Cette manoeuvre a pour effet de mettre pour quelques années les territoires relevant directement de l’autorité du comte de Toulouse à l’abri de la Croisade et d’en faire retomber tout le poids sur son jeune neveu et turbulent vassal, Raymond–Roger Trencavel, vicomte de Béziers et de Carcassonne.
La première ville à fermer ses portes aux croisés est précisément Béziers. Trencavel a nommé un gouverneur et placé une garnison, puis s’est replié sur Carcassonne pour éviter d’être bloqué dans la ville et pouvoir agir de l’extérieur.
Le 21 juillet, les croisés somment les Biterrois de leur livrer 222 hérétiques dont la liste a été dressée par l’évêque de la ville chargé des négociations. Cet ultimatum est repoussé par les consuls, autorité communale suprême. Les croisés commencent à s’installer en vue du siège. Il s’agit d’établir des camps pour une certaine durée et d’assembler les machines de siège qui n’étaient transportables qu’en pièces détachées.
Le lendemain, quelques habitants de Béziers sortent des remparts, par curiosité ou forfanterie, et vont narguer les croisés les plus proches, des ribauds (ou routiers), hommes de sac et de corde, sans statut militaire précis, capables à l’occasion d’être des combattants féroces. Une bagarre éclate, les ribauds ont le dessus, les Biterrois refluent vers la ville, personne n’a la présence d’esprit de baisser la herse, les ribauds pénètrent et se mettent aussitôt à piller et à tuer. Chevaliers et sergents croisés s’étant armés pendant ce temps les suivent et des combats éclatent un peu partout, tant entre croisés et défenseurs (soldats de Trencavel et miliciens locaux) qu’entre chevaliers et ribauds pour le butin.
Le nombre des assaillants et leur violence font que la résistance n’arrive pas à s’organiser. Plusieurs autres portes sont prises et le sac de la ville commence. La population, en grande majorité catholique, se réfugie dans les églises dont les prêtres « révêtus de leurs ornements » font sonner les cloches et pensent pouvoir interdire l’accès.

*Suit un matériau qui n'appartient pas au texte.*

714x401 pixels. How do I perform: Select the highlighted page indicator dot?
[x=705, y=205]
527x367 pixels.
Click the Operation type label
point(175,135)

C’est alors que la prise de la ville se transforme massacre général. Le légat pontifical, Arnaut Amaury de Cîteaux, aurait répondu à la question de savoir comment distinguer les hérétiques des catholiques: « Tuez–les tous, Dieu reconnaîtra les siens« . Les auteurs qui citent cette phrase expriment souvent des doutes sur son authenticité, mais elle illustre bien le climat qui règne à Béziers ce jour–là. Dans son rapport au Pape, le légat précise: « Sans égard pour le sexe ou l’âge, presque vingt mille de ces gens furent passés au fil de l’épée« . On ne connaît pas de survivant et le massacre fut suivi par l’incendie d’une bonne partie de la ville.
La chute en deux jours d’une place si importante et sa ruine en quelques heures paralysent la volonté de résistance du pays et font croire à une intervention divine. Frappés de terreur, les habitants de la région située entre Béziers et Carcassonne, où les croisés arrivent quelques jours plus tard, se réfugient dans Carcassonne avec leur bétail, épuisant les réserves d’eau, ce qui oblige Trencavel à se livrer aux croisés le 15 août pour obtenir la vie sauve pour sauve pour les habitants qui doivent cependant abandonner la ville et toutes leurs possessions aux vainqueurs.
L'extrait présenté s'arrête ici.